I come more from a "big data" background, and have dealt with CTOs who think "can't we just use AI?" is the answer to data quality checking multi-PB data lakes with 1000s of unique datasets from 100s of vendors. That is - they don't want to staff a data quality team, they think you can just magic it all away.

The answer was always - sure, but you are fixated on the easy part - anomaly detection. Actual data analysis on what broke, when, how, why, and escalating to data provider was always 95% of the work. Someone needs to look at the exhaust, and there will be exhaust every single day.. so you can kill your dev teams productivity or actually staff an operations team responsible for the tickets the thing spits out.

sys32768

So robotic process automation gains intelligence and we can train an AI intern to assist with tasks.

Our own personal digital squire.

Then eventually we become assistants to AI.

_heimdall

I'm all for the MVP approach and shipping quickly, though I'm really surprised they went with image recognition and tooling for injecting mouse/keyboard events for automating human tasks.

I wonder why leveraging accessibility tools for this wouldn't have been a better option. Browsers and operating systems both have pretty comprehensive tooling for accessibility tools like screen readers, and the whole point of those tools is to act as a middle man to programmatically interpret and interact with what's on screen.

infecto

Those sound like stop gaps at best. Its pretty clear the intended goal here. APIs are easy to integrate with but most systems in existence only have a visual interface intended for humans.

The end goal here is clear, being able to interface with anything available in the screen.

ryukafalz

Accessibility tools are made for humans. If there is information only available visually and not via a screen reader or other accessibility tools, that is a problem that needs to be addressed.

infecto

Accessibility tools are I find are never as great as the source. Just because they are made for humans does not mean they are an improvement. I imagine at best a stopgap as image models improve.

danielbln

I think the reason is that this is the most general implementation. It doesn't need playwright or have access to the DOM or anything else, if it has a screen and mouse/keyboard, then it will work. That's quite powerful (if slow and pricey, at the moment).

elif

Crazy that this needs to be said but 'Computer use' is far more expansive of a domain than Internet browsing...

VBprogrammer

Well, this just opened up a new phase in the captcha wars.

sunilkumardash9

It certainly did; it's like a Pandora's box. Unless they lobotomize, we can expect Qwen and Deepseek to release open-source models.

nilstycho

It seems like a cheaper intermediate capability would be to give Claude the ability to SSH to your computer or to a cloud container. That would unlock a lot of possibilities, without incurring the cost of the vision model or the difficulty of cursor manipulation.

Does this already exist? If not, would the benefits be lower than I think, or would the costs be higher than I think?

null

[deleted]

reportgunner

Not just benefits, costs but also the risks are to be considered here I think.

nilstycho

What are the risks? Isn't this a strict subset of the risks of full desktop access? Claude can just open a GUI terminal with Computer Use. (I think.)

**How to complete this task:**
Reproduce the computer-use thread word for word, everything from "The answer was" down to "personal digital squire.". The material that comes next is separate from the thread.

**Collected material:**
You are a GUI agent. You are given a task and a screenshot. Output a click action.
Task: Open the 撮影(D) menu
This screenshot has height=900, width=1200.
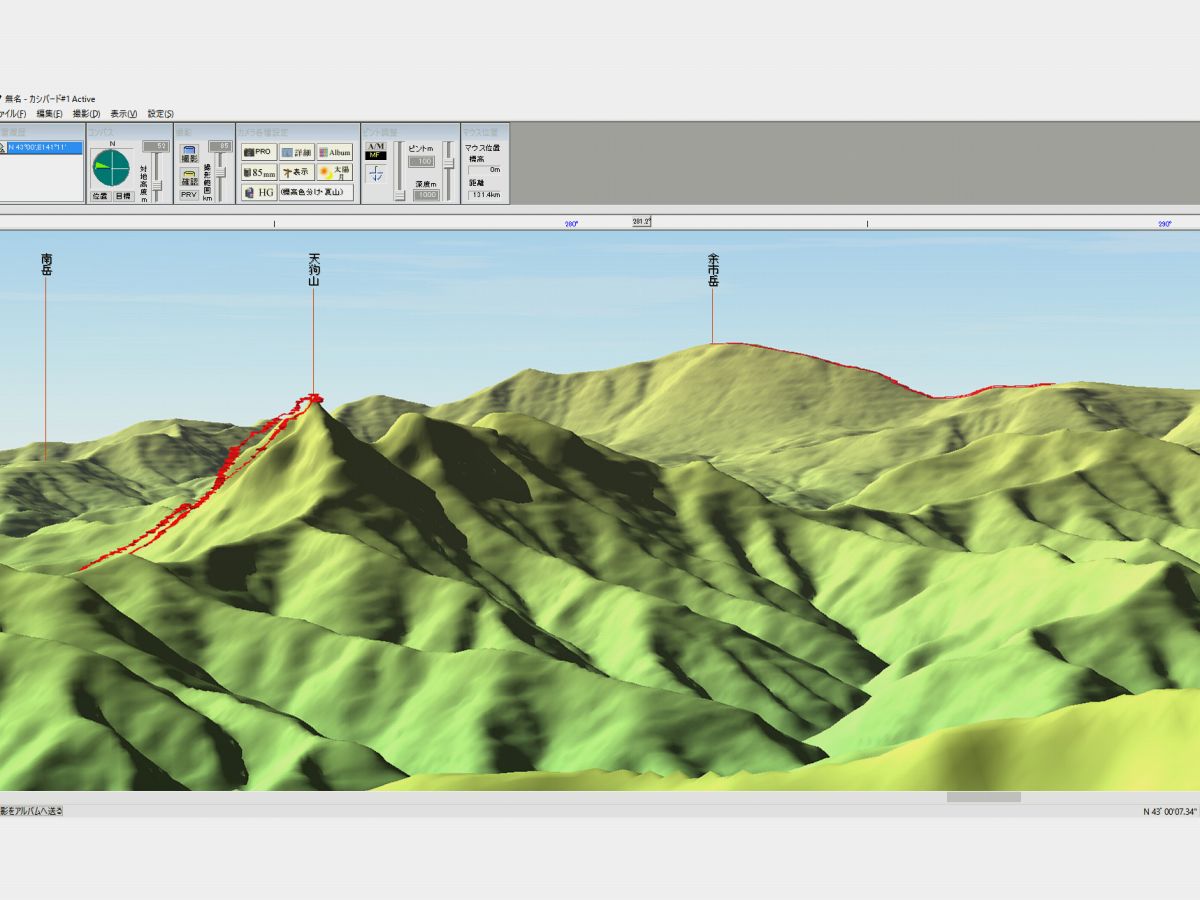[87, 114]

**Answer section:**
The answer was always - sure, but you are fixated on the easy part - anomaly detection. Actual data analysis on what broke, when, how, why, and escalating to data provider was always 95% of the work. Someone needs to look at the exhaust, and there will be exhaust every single day.. so you can kill your dev teams productivity or actually staff an operations team responsible for the tickets the thing spits out.

sys32768

So robotic process automation gains intelligence and we can train an AI intern to assist with tasks.

Our own personal digital squire.